Originally Posted by
tinng For the following symmetric matrix A, find a symmetric tridiagonal matrix T, such that A and T have the same eigenvalues.
$\displaystyle A=\begin{bmatrix}2&1&0&0\\ 1&1&2&2\\ 0&2&0&-1\\ 0&2&-1&4\end{bmatrix}$
I suspect that you're meant to do this using Householder's method. Notice that the only things that stop A from being already tridiagonal are the 2s at the bottom of the second column and the end of the second row.
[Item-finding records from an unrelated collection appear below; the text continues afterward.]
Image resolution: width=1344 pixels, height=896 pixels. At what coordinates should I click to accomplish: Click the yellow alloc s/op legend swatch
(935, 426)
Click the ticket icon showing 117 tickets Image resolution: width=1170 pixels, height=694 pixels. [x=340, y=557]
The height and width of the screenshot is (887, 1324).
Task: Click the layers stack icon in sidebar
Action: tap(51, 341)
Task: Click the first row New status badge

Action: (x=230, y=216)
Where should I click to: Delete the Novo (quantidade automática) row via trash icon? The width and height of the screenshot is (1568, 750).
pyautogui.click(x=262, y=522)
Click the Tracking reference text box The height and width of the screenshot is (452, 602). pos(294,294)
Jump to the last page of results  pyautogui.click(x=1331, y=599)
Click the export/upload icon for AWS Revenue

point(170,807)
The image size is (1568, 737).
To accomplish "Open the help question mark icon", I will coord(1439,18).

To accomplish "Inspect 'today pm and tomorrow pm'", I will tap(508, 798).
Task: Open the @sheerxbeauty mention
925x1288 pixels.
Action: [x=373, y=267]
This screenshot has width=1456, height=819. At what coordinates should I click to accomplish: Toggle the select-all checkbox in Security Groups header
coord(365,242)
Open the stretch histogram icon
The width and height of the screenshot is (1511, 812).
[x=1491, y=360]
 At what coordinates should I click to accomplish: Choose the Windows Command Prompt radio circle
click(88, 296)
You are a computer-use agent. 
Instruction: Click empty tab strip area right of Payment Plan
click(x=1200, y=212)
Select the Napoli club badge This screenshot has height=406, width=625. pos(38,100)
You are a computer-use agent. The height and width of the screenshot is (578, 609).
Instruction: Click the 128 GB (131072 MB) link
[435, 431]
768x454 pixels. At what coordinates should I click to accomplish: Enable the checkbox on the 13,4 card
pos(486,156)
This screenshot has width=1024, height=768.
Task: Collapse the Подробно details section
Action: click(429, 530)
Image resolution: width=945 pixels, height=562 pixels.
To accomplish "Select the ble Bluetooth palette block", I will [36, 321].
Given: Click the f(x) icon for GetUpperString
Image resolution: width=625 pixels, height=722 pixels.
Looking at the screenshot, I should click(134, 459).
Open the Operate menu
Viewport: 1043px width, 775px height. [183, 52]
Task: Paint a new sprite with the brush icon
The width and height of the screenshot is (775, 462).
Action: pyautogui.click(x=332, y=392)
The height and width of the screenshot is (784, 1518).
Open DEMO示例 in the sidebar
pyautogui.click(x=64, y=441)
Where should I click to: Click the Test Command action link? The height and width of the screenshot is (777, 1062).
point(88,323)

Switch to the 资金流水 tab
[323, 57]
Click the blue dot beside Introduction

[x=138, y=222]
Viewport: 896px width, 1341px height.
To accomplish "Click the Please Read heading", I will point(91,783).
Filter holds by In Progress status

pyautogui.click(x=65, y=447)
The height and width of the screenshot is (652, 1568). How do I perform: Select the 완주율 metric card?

We somehow have to get rid of them.
Start by splitting A into 2×2 blocks: $\displaystyle A = \begin{bmatrix}B&C^{\,\textsc{t}}\\C&D\end{bmatrix }$, where $\displaystyle B = \begin{bmatrix}2&1\\1&1\end{bmatrix}$, $\displaystyle C = \begin{bmatrix}0&2\\0&2\end{bmatrix}$, $\displaystyle D = \begin{bmatrix}0&-1\\-1&4\end{bmatrix}$.
Let Q be a 2×2 orthogonal matrix, and let P be the 4×4 matrix with 2×2-block decomposition $\displaystyle P = \begin{bmatrix}I&O\\O&Q\end{bmatrix}$, where I is the identity and the Os are zero matrices. Then P is orthogonal, and
$\displaystyle PAP^{\textsc{t}} = \begin{bmatrix}B&C^{\,\textsc{t}}Q^{\textsc{t}}\\ QC&QDQ^{\textsc{t}}\end{bmatrix}.\qquad(*)$
We need to choose Q so that the bottom right-hand element of QC is 0, or in other words $\displaystyle Q\begin{bmatrix}2\\2\end{bmatrix} = \begin{bmatrix}*\\0\end{bmatrix}$. In general, this can be done by Householder's method of using reflection matrices. In this case, there is also a straightforward geometric solution, taking Q to be the matrix representing a clockwise rotation through π/4. Then $\displaystyle Q = \begin{bmatrix}1/\sqrt2&1/\sqrt2\\ -1/\sqrt2&1/\sqrt2\end{bmatrix}$, and $\displaystyle Q\begin{bmatrix}2\\2\end{bmatrix} = \begin{bmatrix}2\sqrt2\\0\end{bmatrix}.$ Plug this into the equation (*), and you get $\displaystyle PAP^{\textsc{t}} = \begin{bmatrix}2&1&0&0\\ 1&1&2\sqrt2&0\\ 0&2\sqrt2&1&2\\ 0&0&2&3\end{bmatrix}.$
That matrix is visibly symmetric and tridiagonal, and it has the same eigenvalues as A because it is orthogonally equivalent to it.